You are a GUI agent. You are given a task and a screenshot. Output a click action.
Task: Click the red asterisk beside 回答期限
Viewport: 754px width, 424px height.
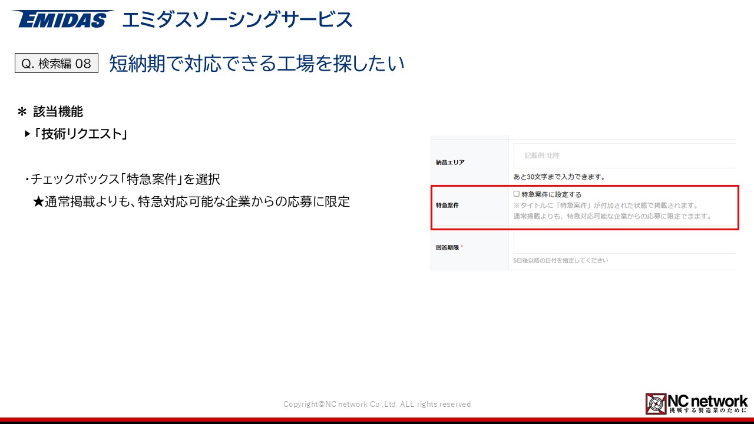(462, 247)
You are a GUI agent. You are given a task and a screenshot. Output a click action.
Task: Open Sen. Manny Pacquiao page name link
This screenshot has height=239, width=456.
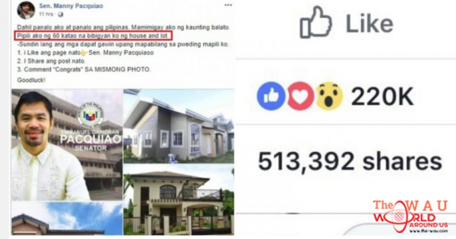tap(71, 6)
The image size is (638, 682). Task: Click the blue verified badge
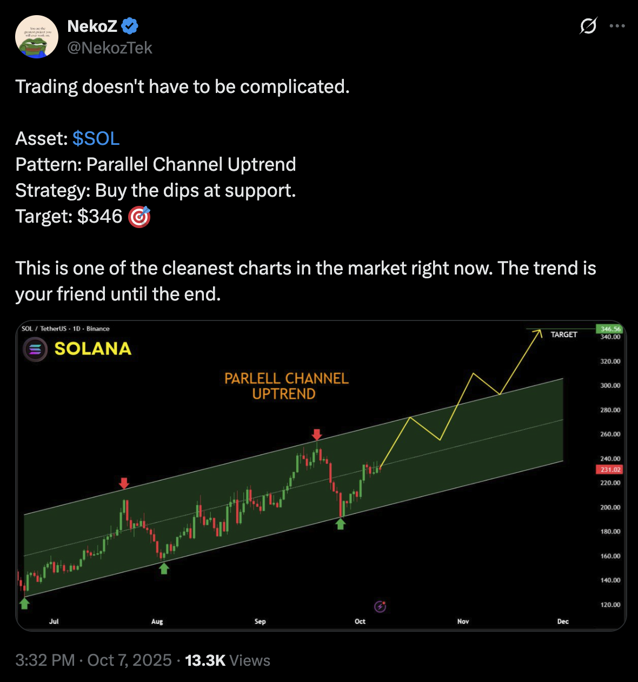click(x=130, y=25)
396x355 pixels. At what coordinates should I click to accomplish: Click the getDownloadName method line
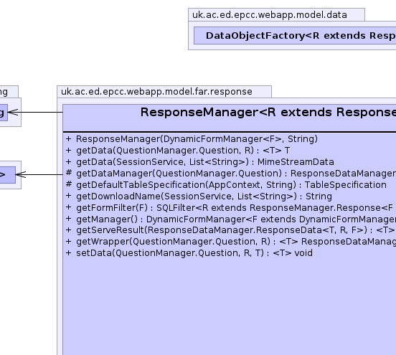click(204, 197)
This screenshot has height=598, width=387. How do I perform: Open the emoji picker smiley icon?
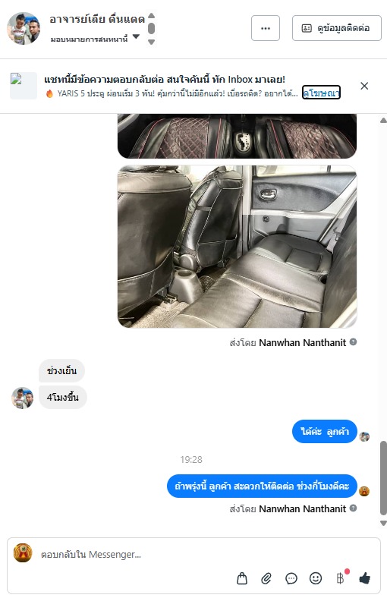[x=316, y=578]
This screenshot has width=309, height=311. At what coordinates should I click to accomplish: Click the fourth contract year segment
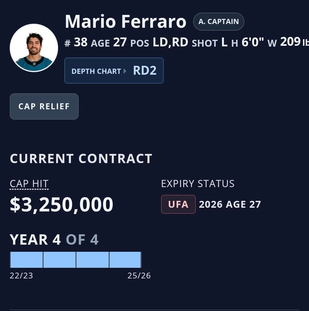[x=125, y=260]
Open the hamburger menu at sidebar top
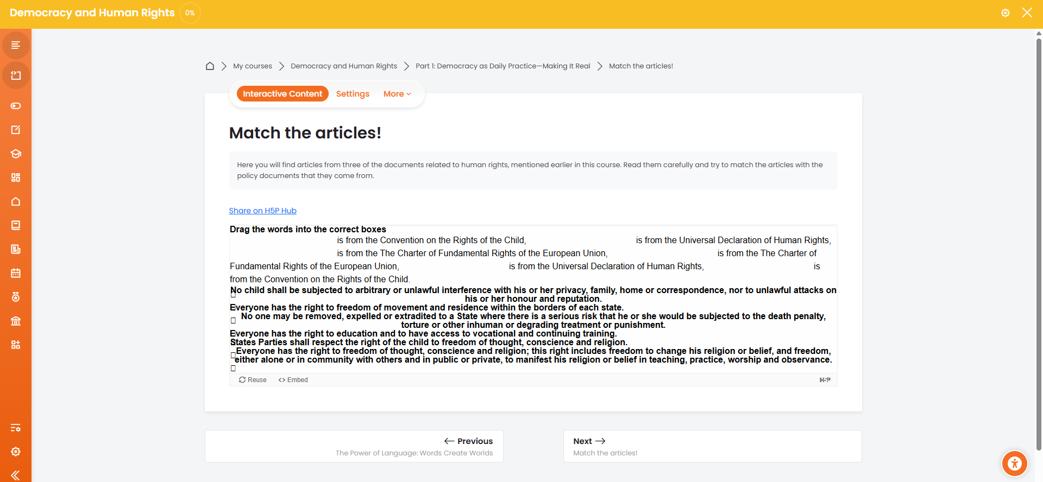 16,45
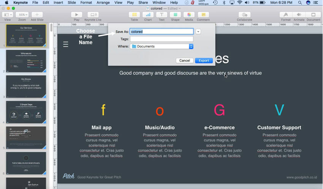Open the Where location dropdown showing Documents

click(x=162, y=46)
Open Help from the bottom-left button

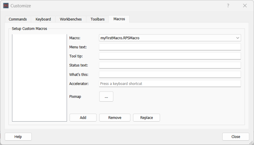[18, 137]
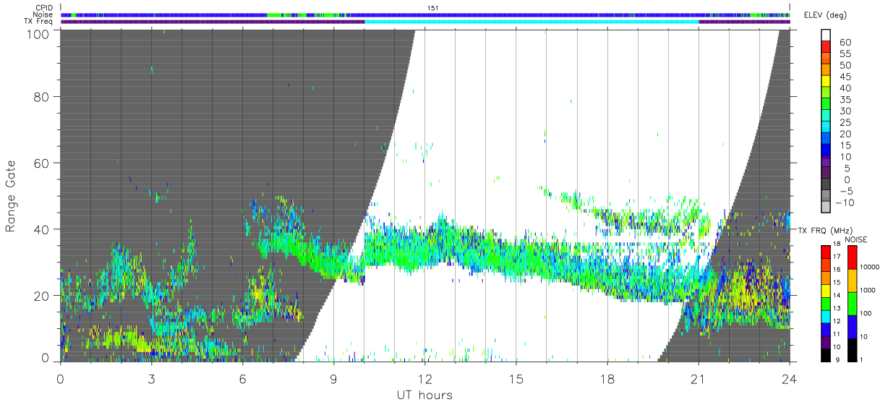Click the UT hours axis title
This screenshot has width=888, height=410.
(424, 396)
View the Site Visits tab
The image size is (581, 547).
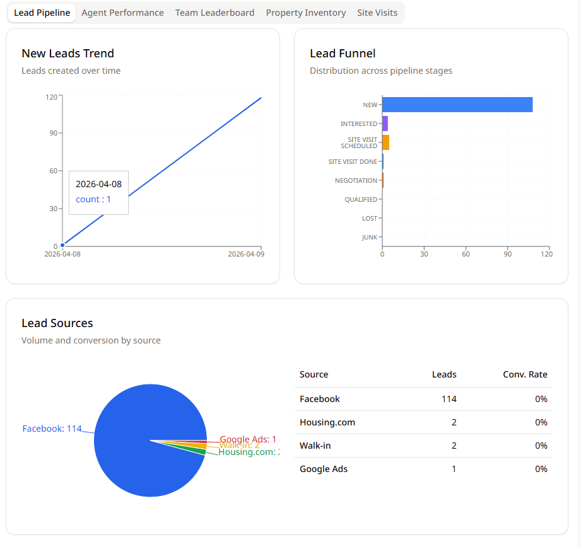(377, 13)
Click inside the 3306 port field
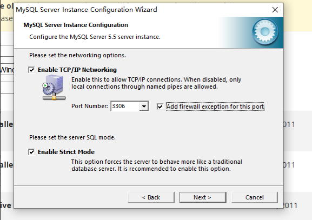 (x=125, y=106)
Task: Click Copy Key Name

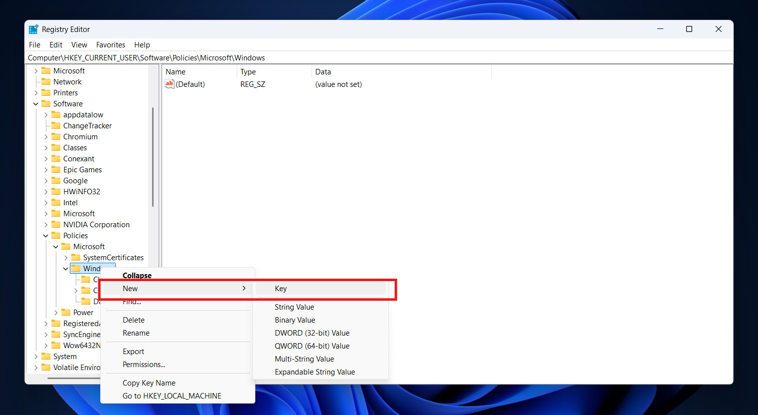Action: point(149,383)
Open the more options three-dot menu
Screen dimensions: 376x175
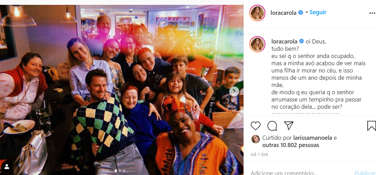point(372,13)
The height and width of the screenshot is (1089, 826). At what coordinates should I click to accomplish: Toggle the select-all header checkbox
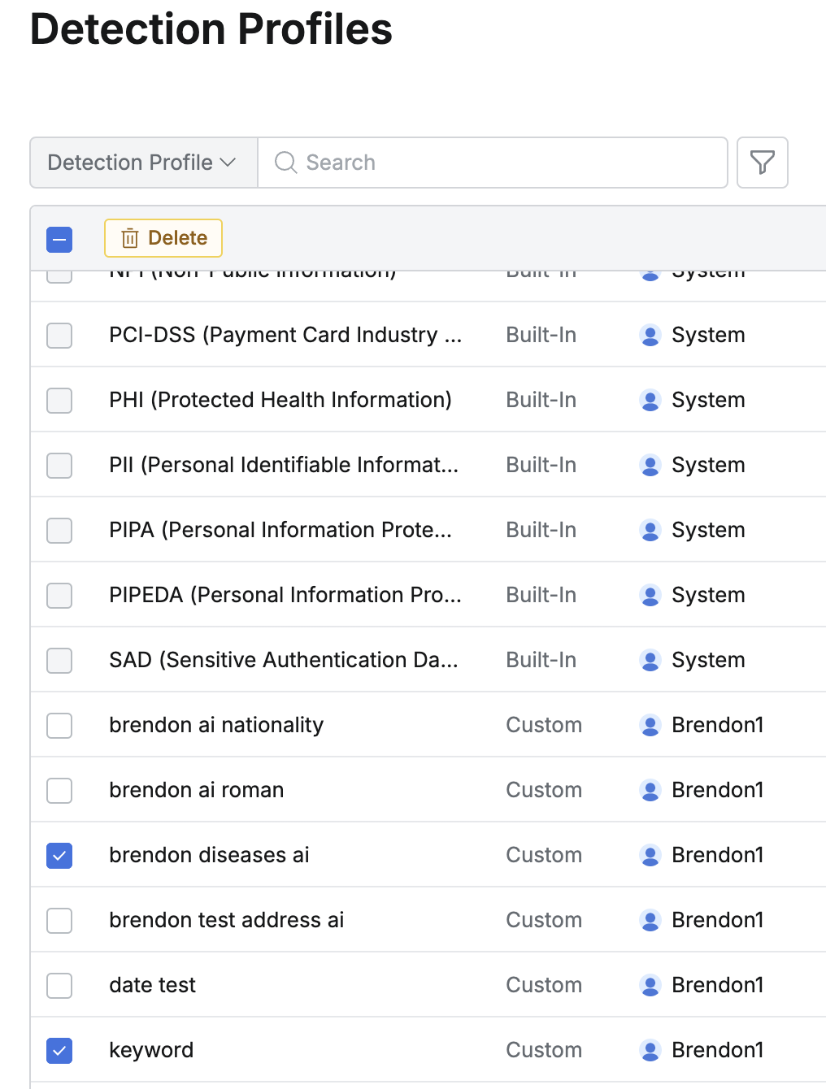coord(59,239)
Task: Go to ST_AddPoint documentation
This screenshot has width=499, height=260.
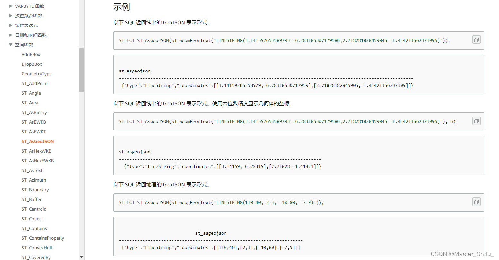Action: pos(35,83)
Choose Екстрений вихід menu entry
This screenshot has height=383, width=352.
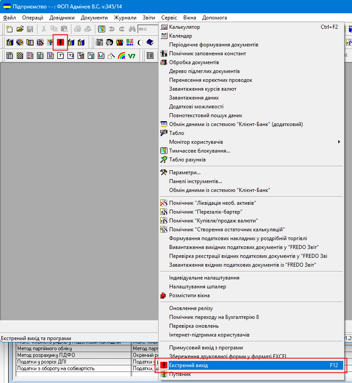pos(188,366)
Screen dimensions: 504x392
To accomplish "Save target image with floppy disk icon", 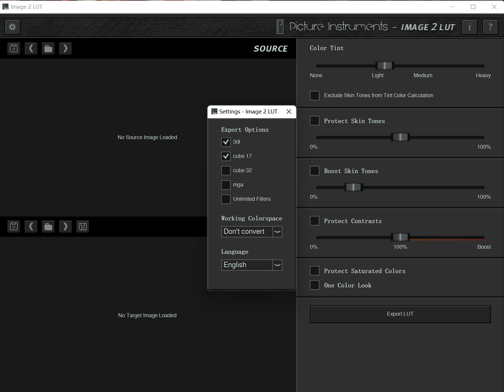I will (x=83, y=226).

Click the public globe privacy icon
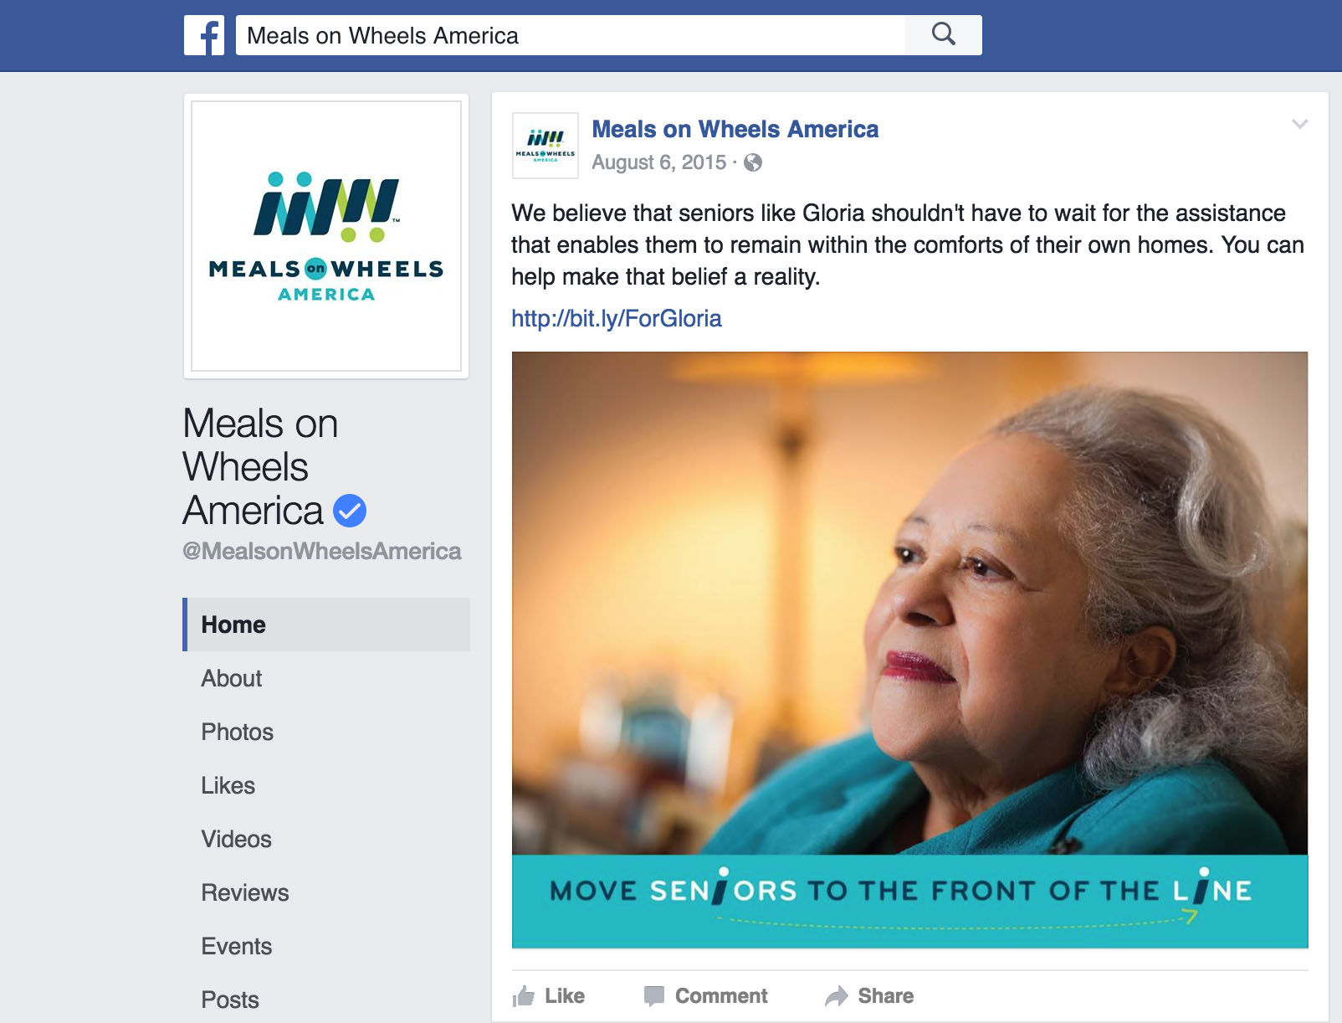coord(753,162)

_ _ _ _ _ _ _

» **Try it**
Starting with the line above that holds "Screen dimensions: 376x175", restate each line word for word up to and including the line that holds "Choose Екстрений вихід menu entry". Drop the pictures.

» **Final answer**
Screen dimensions: 376x175
point(372,13)
The height and width of the screenshot is (1089, 826). At what coordinates should I click to accomplish: Toggle the select-all header checkbox
coord(59,239)
Task: Go to ST_AddPoint documentation
This screenshot has width=499, height=260.
Action: pos(35,83)
Choose Екстрений вихід menu entry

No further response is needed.